◆ Pixel coordinate grounding data ◆

- - -

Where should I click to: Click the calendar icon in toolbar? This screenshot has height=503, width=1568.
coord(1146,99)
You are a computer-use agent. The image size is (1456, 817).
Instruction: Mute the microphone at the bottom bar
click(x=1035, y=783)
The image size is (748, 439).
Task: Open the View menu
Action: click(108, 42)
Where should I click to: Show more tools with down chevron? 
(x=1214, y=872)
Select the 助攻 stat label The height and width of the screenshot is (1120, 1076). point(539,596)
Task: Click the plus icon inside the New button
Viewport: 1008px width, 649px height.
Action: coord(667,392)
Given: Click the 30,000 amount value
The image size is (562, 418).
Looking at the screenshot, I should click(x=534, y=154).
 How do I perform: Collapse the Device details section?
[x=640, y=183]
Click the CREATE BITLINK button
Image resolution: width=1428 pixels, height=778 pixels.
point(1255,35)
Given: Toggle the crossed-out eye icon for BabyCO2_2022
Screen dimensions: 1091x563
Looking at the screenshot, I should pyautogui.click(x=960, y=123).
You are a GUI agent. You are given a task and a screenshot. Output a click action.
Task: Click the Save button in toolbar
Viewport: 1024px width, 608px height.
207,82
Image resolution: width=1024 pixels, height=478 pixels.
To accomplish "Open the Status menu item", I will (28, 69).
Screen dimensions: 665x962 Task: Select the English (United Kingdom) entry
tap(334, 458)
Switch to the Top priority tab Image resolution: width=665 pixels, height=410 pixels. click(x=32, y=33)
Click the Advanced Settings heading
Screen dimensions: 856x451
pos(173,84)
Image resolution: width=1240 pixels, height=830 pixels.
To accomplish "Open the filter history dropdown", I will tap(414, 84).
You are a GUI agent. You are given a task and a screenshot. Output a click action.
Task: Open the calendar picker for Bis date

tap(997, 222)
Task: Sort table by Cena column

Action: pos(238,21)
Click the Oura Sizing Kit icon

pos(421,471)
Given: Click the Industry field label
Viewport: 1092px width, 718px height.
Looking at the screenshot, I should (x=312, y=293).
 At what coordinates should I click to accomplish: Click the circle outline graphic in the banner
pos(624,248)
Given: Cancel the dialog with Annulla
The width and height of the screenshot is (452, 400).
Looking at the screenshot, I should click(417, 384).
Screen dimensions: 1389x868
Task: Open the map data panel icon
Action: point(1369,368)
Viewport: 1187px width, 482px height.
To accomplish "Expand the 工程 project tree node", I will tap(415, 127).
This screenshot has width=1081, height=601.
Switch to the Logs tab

- - -

◆ TASK OBJECTIVE ◆
Working from the entries above, filter out every line that lacks "label" and copy what remains.

◆ COMPLETED TASK ◆
Select the 助攻 stat label The height and width of the screenshot is (1120, 1076). point(539,596)
Given: Click the Industry field label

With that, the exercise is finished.